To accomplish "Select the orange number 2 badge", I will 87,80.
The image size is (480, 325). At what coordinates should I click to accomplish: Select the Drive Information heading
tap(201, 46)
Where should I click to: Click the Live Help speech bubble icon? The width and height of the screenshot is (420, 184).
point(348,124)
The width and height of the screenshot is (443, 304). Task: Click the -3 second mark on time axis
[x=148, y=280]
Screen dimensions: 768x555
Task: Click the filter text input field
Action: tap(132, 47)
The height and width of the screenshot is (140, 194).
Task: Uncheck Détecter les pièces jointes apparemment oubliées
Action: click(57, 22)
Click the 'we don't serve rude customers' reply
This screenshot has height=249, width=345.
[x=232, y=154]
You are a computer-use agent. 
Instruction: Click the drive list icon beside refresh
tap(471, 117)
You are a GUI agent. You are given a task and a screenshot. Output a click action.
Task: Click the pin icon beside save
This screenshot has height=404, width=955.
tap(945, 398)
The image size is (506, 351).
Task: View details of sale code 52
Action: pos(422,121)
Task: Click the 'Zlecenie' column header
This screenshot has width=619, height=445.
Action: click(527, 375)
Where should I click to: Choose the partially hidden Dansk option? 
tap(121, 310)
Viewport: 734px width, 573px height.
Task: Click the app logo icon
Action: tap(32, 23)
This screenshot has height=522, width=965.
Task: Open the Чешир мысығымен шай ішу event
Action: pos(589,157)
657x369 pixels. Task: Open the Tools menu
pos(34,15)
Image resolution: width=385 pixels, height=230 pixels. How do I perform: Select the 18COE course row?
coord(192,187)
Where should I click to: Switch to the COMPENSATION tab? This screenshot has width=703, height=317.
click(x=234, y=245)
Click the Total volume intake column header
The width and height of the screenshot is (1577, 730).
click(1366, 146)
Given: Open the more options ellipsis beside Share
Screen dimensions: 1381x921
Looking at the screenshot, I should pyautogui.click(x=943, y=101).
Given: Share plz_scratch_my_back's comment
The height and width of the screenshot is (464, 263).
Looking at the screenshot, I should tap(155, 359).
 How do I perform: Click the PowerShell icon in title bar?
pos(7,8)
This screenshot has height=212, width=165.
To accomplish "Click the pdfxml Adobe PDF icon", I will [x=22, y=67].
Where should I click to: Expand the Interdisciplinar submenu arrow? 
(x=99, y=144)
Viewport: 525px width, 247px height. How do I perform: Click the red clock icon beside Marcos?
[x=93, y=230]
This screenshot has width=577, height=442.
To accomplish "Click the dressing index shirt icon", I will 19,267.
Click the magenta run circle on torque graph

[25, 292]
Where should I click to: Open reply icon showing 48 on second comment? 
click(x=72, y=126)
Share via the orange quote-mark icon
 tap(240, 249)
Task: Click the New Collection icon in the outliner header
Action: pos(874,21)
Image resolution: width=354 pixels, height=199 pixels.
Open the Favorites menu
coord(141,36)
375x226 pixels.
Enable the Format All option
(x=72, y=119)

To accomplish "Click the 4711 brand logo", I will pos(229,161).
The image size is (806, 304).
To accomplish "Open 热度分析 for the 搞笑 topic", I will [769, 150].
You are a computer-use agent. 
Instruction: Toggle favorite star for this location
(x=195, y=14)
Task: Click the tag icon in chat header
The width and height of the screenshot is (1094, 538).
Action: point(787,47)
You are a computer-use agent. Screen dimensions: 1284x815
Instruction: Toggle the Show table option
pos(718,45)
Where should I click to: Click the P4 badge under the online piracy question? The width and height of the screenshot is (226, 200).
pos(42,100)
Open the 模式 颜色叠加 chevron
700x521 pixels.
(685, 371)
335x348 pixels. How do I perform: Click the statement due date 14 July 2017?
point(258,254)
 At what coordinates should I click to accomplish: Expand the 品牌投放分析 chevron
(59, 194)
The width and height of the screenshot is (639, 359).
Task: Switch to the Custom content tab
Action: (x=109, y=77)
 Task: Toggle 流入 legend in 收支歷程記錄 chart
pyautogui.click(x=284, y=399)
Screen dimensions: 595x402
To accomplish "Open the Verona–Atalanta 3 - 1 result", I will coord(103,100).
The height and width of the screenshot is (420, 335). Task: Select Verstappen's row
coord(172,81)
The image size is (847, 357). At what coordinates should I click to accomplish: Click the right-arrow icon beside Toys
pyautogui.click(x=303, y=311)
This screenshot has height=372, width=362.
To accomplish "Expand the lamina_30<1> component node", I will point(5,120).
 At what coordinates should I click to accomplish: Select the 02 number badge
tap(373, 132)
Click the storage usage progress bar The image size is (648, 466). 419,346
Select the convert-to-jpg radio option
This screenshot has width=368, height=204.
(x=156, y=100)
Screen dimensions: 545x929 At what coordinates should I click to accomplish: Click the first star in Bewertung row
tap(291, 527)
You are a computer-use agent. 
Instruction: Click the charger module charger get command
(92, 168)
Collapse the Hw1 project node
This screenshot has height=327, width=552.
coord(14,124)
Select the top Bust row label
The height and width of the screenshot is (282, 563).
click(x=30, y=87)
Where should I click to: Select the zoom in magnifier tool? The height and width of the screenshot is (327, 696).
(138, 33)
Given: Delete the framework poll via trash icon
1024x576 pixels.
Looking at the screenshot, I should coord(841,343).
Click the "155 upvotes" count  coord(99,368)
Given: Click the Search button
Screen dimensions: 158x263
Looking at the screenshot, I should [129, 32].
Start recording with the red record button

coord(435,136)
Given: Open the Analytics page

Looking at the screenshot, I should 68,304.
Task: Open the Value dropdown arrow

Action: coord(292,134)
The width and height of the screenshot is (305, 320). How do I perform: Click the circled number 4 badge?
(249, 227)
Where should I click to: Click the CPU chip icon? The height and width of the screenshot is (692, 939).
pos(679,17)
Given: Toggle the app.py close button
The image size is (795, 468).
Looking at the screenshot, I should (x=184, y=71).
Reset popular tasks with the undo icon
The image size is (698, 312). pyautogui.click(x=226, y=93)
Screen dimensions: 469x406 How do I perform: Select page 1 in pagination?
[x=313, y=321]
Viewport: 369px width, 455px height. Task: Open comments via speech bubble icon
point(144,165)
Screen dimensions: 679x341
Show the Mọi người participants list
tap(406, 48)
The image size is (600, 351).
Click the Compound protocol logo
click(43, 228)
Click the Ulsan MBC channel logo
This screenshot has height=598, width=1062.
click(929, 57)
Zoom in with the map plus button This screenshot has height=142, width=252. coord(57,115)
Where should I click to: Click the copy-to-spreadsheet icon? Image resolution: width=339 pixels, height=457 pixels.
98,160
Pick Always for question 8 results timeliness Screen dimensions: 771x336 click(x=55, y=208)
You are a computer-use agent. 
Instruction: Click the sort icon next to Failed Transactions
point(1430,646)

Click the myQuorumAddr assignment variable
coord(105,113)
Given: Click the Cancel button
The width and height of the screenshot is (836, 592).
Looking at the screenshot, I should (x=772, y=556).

^^^^^^^^^^^^^^^^

_EXERCISE GOAL_: Across all the records, find the lines containing the word "will" and reproduce each one.

_OUTPUT BELOW_:
To accomplish "Select the orange number 2 badge", I will 87,80.
To accomplish "Click the pdfxml Adobe PDF icon", I will [x=22, y=67].
To accomplish "Click the dressing index shirt icon", I will 19,267.
To accomplish "Click the 4711 brand logo", I will pos(229,161).
To accomplish "Open 热度分析 for the 搞笑 topic", I will [769, 150].
To accomplish "Open the Verona–Atalanta 3 - 1 result", I will coord(103,100).
To accomplish "Expand the lamina_30<1> component node", I will point(5,120).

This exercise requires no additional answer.